The markets that will go back on the block include: Minneapolis and St. Cloud, Minn.; Denver, Colorado Springs and Fort Collins, Colo.; Seattle, Olympia, Bremerton and Bellingham, Wash.; Phoenix and Tucson, Ariz.; Portland, Salem and Eugene, Ore.; Longview, Wash.; Albuquerque and Santa Fe, N.M.; and American Samoa.

Both BDPCS’s petition for reconsideration and NatTel’s petition for waiver of the bid-withdrawal payment were denied May 30; subsequently, their Form 600 applications were dismissed.

“We are extremely disappointed in the FCC’s action,” said Robert H. Kyle, director, chief executive officer and chairman of BDPCS Inc. “The entire staff of (parent company) QuestCom Inc. is very dedicated to PCS, and we hope to be a key part of this industry in the future.” Kyle and his attorneys will decide whether to file an appeal to the full commission or to seek a reversal of its decision to dismiss his Form 600 applications.

Attorney David LaFuria of Lukas, McGowan, Nace and Gutierrez, who represents National Telecom PCS Inc., told RCR that he will be filing an appeal to the full commission on behalf of his client.
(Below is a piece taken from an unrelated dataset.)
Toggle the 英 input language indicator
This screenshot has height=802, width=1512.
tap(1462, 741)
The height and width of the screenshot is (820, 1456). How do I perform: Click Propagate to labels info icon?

NatCom, winner of the American Samoa licenses in both the C-block and the 900 MHz specialized mobile radio auctions, had enough cash in its down-payment fund to meet its obligation, but because of a pending bid-withdrawal penalty on a pass made for Dodge City, Kan., it fell about $10,000 short at the time the payment was due.

“[The FCC] could have denied our waiver request and then given us a few days to come up with the money instead of dismissing us out of hand,” LaFuria said. “We want the same treatment as was given to PCS 2000. Their bid withdrawal penalty was something like $100 million, and the commission did not require them to submit another $50 million while it waits for a penalty-waiver decision.”

Western Minnesota PCS L.P. is waiting in the wings for the re-auction to begin. Western Minnesota held the second-highest bid on St. Cloud, Minn., and held the property for 100 rounds before being outbid by BDPCS. The company will re-enter the auction for St. Cloud, a spokesman said. Western Minnesota had offered to reclaim the property for its last highest bid before BDPCS entered the fray, but it never got a response from the FCC.

“We are very disgusted that the FCC did not offer these licenses to the second-highest bidder,” said Phil Chasmar of 21st Century Telesis Joint Venture, which wanted the New Mexico markets. “They should have given us the option. The FCC is trying to be done with this at all costs and quickly. They aren’t making decisions in the best interest of the public. They just care about the best interest of the FCC.” Chasmar has not made a decision whether to re-enter the auction arena, but he did say there was a “groundswell” of anger that has arisen among other bidders that lost licenses to BDPCS that “we might join.”